▶ [BRIEF]: In the records below, find the line with "[Bla til forrige media] (15, 900)" and the line with "paiza新卒 求人一覧はこちら (851, 513)". Print both exactly, along with every line between them, and no other line.

Segment Start: AVAILABLE RECORDS

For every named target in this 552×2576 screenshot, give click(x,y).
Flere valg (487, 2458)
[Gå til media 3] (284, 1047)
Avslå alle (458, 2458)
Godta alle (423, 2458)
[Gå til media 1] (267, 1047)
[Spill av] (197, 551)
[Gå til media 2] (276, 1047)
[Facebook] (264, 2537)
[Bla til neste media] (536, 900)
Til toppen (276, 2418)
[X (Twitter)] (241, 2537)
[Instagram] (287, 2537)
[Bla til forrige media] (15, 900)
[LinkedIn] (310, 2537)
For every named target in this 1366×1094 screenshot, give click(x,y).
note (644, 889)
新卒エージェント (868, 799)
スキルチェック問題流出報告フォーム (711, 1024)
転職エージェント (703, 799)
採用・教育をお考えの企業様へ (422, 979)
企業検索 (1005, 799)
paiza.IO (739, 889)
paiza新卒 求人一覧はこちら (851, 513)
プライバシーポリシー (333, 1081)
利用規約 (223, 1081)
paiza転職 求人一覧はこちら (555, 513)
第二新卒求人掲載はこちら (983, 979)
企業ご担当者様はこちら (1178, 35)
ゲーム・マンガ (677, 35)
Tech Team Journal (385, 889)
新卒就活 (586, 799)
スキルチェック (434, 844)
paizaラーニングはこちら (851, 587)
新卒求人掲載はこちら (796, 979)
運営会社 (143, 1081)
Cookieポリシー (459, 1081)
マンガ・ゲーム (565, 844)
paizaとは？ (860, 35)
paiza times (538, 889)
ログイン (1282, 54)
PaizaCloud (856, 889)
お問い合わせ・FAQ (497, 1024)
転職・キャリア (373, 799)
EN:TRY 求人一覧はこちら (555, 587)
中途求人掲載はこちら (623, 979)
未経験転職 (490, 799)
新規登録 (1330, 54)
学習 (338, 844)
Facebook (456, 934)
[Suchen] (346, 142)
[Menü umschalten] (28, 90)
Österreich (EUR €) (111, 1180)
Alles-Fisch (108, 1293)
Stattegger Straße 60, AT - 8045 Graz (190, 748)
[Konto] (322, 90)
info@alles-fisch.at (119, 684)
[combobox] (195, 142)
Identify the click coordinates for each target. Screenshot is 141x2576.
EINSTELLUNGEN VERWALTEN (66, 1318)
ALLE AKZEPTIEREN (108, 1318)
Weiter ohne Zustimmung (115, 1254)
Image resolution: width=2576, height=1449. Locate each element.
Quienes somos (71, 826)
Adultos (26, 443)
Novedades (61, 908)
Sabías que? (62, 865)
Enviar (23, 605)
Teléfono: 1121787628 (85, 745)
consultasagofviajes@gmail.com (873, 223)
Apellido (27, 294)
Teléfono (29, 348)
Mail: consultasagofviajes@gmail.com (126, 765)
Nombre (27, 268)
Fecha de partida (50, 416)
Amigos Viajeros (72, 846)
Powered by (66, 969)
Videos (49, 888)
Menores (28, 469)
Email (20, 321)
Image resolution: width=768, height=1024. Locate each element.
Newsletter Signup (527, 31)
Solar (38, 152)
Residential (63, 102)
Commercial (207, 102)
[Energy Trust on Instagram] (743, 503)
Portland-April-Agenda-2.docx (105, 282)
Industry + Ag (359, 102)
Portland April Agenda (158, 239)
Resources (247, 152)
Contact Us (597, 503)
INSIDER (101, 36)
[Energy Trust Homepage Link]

Segment End: AVAILABLE RECORDS

▶ [SOLVED PROBLEM]:
[Bla til forrige media] (15, 900)
[LinkedIn] (310, 2537)
For every named target in this 1366×1094 screenshot, give click(x,y).
note (644, 889)
新卒エージェント (868, 799)
スキルチェック問題流出報告フォーム (711, 1024)
転職エージェント (703, 799)
採用・教育をお考えの企業様へ (422, 979)
企業検索 (1005, 799)
paiza.IO (739, 889)
paiza新卒 求人一覧はこちら (851, 513)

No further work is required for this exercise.